**Required actions**
1/ In the Coinhive article, rewrite the stretch from "The other side" through "of digital currencies.", replacing "Monero" with "Bitcoin".
2/ According to the Coinhive article, on what date will the service's in-browser Monero miner be discontinued?
3/ Continue the Coinhive article from its last sentence.

Coinhive, a cryptocurrency mining service that rose to infamy after it began to be co-opted for cryptojacking campaigns in 2017, is shutting down.

In a short blog post on Tuesday, the operators of the Germany-based service wrote that their in-browser Monero miner will discontinue on March 8. The shutdown of a script that debuted in September 2017 is due to multiple reasons, but all of them revolve around actual money – the operation is deemed to be no longer “economically viable”.

For one thing, and similarly to other virtual currencies, Monero’s value has plunged recently – all the way from more than US$400 in its heyday in late 2017 to one-eighth of the value now. In addition to the drops in value and in Monero trading volumes, the operators of the JavaScript-based miner said that their decision is due to another hard-fork split and an “algorithm update of the Monero network on March 9”.

Meanwhile, security journalist Brian Krebs cited security researcher Troy Mursch of Bad Packets Report as saying that the service has grown unpopular with miscreants due to its high fees, prompting them to take their “business” elsewhere.

The other side of the coin

Coinhive was touted as a way for website owners to generate revenue other than via ads, doing so by enabling websites to use visitors’ computing resources to mine for Monero, presumably with their consent. That said, the soon-to-be-defunct script made a name for itself due to its deployment for malicious cryptojacking attacks, which roughly coincided with the dramatic rise in the prices of digital currencies.

**Dataset extract**
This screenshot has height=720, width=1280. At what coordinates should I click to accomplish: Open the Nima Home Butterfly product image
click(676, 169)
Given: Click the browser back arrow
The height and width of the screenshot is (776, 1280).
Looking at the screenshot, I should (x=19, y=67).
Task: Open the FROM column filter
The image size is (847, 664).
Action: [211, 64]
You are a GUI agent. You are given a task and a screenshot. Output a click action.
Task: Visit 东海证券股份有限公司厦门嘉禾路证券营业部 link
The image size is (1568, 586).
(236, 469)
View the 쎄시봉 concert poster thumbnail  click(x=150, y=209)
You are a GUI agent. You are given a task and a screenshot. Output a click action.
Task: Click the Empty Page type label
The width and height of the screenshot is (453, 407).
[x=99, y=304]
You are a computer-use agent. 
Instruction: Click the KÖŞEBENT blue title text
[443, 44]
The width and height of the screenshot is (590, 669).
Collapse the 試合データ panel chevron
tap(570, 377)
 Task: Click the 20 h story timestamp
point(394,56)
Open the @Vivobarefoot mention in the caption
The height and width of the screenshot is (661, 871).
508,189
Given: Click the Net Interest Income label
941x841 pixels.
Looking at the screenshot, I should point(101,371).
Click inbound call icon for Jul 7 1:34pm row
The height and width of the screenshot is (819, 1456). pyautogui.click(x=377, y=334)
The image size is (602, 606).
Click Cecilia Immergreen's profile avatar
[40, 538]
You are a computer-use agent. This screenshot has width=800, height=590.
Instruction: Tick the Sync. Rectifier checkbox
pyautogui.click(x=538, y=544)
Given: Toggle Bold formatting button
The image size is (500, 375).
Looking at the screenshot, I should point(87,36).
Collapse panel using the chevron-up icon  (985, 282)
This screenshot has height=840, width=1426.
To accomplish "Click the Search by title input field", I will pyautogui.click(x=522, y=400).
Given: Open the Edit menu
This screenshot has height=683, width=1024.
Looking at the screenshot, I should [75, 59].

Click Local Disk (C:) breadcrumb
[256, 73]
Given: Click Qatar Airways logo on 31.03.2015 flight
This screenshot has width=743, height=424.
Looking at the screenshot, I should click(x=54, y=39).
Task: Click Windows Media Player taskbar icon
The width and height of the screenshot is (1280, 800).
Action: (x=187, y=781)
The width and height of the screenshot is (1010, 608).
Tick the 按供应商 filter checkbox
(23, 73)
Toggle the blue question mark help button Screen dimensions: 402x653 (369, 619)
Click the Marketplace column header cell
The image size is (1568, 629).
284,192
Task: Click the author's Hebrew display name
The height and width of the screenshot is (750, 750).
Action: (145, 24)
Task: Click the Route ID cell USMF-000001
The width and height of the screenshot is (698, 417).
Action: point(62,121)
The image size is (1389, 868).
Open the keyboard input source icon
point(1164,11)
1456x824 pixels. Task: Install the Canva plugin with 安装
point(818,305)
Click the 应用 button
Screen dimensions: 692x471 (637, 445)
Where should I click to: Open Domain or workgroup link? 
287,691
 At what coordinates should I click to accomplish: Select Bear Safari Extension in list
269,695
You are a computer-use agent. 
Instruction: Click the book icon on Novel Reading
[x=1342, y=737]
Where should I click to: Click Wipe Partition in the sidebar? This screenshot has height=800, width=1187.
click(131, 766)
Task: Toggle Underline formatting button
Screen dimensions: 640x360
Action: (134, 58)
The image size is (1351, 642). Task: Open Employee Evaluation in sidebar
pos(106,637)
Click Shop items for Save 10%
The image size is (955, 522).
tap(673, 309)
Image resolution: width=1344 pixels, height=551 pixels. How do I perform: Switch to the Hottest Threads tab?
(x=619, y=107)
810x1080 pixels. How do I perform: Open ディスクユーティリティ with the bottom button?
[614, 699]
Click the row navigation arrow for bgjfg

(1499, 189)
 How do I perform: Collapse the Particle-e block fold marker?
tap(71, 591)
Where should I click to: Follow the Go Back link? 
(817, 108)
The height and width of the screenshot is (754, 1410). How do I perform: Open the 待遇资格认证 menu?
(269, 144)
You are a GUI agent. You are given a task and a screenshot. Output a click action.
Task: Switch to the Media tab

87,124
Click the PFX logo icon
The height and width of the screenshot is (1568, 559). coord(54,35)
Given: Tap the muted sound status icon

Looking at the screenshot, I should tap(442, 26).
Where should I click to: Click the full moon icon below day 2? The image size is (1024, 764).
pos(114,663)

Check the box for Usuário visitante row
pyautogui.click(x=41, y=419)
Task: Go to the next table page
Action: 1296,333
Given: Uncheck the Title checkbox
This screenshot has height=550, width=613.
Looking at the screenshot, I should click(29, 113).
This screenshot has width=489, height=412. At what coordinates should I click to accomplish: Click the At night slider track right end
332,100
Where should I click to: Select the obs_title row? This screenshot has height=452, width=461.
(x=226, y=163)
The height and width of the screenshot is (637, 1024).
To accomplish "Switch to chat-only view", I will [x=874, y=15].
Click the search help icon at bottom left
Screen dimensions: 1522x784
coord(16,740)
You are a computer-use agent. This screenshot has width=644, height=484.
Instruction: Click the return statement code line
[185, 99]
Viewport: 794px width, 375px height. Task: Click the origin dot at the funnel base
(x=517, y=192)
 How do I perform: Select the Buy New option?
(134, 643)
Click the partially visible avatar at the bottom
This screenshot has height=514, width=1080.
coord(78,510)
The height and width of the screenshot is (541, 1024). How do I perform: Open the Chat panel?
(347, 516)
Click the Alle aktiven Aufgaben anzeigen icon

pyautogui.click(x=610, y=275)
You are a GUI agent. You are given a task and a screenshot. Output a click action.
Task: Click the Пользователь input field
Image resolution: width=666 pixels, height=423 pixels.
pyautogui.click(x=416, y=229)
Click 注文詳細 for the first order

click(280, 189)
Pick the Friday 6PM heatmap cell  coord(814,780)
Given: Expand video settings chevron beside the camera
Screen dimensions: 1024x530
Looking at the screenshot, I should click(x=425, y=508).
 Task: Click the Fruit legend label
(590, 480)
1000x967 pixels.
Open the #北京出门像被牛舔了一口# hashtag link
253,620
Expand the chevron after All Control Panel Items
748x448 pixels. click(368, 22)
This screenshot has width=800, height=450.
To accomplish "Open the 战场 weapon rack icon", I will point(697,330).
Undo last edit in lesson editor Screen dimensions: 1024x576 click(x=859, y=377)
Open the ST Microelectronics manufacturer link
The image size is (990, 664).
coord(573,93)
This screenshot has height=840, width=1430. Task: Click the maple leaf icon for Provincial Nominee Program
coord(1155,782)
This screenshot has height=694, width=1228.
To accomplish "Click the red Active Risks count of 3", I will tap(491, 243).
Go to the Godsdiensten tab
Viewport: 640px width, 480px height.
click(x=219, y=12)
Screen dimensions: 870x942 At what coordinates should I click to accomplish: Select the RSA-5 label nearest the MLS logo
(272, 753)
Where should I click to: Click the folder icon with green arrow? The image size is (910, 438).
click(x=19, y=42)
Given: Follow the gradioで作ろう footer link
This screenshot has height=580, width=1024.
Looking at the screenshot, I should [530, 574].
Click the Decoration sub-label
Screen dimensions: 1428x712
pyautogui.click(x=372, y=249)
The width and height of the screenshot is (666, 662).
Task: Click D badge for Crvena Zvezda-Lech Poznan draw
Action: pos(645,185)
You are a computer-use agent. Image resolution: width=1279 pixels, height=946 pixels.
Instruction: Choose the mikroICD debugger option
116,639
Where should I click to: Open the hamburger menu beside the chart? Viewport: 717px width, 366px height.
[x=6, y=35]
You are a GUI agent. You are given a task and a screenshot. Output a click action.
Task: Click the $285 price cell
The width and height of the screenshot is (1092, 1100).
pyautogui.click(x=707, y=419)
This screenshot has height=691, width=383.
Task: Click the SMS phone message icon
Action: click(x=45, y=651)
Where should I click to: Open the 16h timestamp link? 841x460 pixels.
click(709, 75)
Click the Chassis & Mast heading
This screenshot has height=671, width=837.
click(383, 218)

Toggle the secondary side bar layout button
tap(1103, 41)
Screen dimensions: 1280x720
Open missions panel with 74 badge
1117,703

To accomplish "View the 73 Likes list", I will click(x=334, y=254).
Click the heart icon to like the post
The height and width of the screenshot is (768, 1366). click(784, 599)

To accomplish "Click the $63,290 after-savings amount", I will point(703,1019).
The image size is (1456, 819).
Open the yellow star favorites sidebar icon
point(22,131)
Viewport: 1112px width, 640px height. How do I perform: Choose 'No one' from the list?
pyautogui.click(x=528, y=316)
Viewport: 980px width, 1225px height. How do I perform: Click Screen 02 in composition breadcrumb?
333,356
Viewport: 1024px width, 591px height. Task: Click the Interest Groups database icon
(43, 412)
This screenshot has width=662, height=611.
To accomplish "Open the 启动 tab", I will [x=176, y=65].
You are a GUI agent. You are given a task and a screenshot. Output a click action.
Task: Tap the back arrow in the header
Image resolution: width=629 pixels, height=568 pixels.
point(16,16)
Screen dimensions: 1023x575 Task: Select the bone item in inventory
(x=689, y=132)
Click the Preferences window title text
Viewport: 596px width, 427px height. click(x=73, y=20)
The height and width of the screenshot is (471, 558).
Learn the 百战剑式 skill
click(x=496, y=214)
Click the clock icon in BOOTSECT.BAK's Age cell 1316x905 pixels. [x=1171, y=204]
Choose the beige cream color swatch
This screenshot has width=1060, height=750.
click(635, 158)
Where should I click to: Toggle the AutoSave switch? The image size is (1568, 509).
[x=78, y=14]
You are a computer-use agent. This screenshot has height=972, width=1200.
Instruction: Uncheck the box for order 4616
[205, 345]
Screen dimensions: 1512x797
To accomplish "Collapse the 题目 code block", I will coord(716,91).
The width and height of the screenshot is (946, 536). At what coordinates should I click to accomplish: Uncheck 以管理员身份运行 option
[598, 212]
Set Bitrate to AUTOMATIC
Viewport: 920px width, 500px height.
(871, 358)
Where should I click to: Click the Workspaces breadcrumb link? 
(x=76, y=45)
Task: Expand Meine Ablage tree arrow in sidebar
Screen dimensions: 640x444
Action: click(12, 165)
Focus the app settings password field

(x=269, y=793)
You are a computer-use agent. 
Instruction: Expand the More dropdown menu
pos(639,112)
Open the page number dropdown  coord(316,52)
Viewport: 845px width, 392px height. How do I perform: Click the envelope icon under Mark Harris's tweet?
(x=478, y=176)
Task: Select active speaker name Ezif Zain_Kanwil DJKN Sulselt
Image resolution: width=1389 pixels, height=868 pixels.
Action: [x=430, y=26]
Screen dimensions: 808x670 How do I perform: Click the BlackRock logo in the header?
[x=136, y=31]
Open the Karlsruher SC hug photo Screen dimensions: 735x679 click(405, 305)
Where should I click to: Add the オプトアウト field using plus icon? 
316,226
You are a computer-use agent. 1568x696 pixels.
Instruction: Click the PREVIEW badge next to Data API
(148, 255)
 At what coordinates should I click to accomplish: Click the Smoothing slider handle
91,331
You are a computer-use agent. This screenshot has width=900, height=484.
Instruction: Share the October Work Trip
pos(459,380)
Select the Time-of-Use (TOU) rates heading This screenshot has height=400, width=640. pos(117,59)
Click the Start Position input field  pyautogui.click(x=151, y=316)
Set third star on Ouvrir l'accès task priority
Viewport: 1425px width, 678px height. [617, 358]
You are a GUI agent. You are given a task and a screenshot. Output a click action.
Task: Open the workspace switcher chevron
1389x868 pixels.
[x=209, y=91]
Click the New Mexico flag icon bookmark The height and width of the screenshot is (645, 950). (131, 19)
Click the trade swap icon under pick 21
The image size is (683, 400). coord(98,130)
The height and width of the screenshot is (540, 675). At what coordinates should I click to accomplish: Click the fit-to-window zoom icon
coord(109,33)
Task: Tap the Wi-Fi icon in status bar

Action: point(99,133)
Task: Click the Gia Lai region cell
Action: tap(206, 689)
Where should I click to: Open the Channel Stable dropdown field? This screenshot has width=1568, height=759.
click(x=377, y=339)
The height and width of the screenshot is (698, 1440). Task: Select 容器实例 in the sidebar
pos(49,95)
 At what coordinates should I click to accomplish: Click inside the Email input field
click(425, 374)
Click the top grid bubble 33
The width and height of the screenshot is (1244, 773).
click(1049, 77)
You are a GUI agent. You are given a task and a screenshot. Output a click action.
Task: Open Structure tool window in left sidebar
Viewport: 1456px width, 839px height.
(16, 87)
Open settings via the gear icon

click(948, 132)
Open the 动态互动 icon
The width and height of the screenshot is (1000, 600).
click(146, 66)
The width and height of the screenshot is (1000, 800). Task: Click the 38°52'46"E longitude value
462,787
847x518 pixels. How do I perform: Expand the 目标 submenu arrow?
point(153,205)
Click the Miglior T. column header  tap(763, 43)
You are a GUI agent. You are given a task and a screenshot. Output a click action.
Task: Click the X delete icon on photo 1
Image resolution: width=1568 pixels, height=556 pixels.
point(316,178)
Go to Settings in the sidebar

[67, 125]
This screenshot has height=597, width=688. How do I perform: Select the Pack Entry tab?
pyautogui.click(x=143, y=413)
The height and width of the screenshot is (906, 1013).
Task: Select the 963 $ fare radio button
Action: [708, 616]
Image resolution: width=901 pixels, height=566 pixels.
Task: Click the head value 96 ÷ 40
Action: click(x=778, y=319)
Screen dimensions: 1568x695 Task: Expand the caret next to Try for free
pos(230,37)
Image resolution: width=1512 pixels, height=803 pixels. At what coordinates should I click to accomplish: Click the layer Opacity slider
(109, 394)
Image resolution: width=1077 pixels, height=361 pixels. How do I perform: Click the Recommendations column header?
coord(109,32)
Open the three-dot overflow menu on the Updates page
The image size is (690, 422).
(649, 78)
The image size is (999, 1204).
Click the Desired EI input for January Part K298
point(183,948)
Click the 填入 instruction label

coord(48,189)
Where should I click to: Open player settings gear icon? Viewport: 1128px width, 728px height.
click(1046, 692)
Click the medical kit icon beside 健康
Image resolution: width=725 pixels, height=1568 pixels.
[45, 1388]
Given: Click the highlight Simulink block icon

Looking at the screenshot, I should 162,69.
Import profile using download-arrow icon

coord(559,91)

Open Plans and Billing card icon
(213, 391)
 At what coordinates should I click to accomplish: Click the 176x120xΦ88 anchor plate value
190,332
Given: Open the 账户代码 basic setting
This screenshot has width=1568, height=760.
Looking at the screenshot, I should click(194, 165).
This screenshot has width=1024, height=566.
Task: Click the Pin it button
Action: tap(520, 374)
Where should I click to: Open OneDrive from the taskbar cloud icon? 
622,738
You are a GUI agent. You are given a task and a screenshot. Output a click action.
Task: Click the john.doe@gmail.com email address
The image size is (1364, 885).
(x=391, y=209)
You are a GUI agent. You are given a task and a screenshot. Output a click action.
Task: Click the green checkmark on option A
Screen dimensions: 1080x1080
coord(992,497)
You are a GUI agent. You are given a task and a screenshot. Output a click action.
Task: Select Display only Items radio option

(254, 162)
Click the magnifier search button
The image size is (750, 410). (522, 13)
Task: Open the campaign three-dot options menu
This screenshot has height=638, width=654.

**Results**
1/
The other side of the coin

Coinhive was touted as a way for website owners to generate revenue other than via ads, doing so by enabling websites to use visitors’ computing resources to mine for Bitcoin, presumably with their consent. That said, the soon-to-be-defunct script made a name for itself due to its deployment for malicious cryptojacking attacks, which roughly coincided with the dramatic rise in the prices of digital currencies.

2/ March 8.

3/
In those campaigns, miscreants would typically inject a mining script into a website and surreptitiously mine Monero for their Coinhive accounts. This entailed gobbling up the computing power of the visiting machines, leaving their owners with degraded system performance and higher energy bills. In one instance, almost 4,300 websites inadvertently became part of a cryptojacking attack, as they all loaded a plugin that had been maliciously tainted to add Coinhive code.

With Coinhive's demise, all mining operations using the script, including the covert ones, are set to come to a grinding halt. However, that’s not to say that we should all heave a collective sigh of relief, as Coinhive has spawned a number of copycat services.

Over the months, Coinhive and numerous similar scripts have been detected on thousands of websites, including many legitimate but compromised websites, as well as in browser extensions and plugins and on typo-squatted domains.

In addition, malicious mining code has also been detected on unpatched enterprise servers and supplied alongside additional malware, as well as via malvertising campaigns and third-party add-ons for a media player.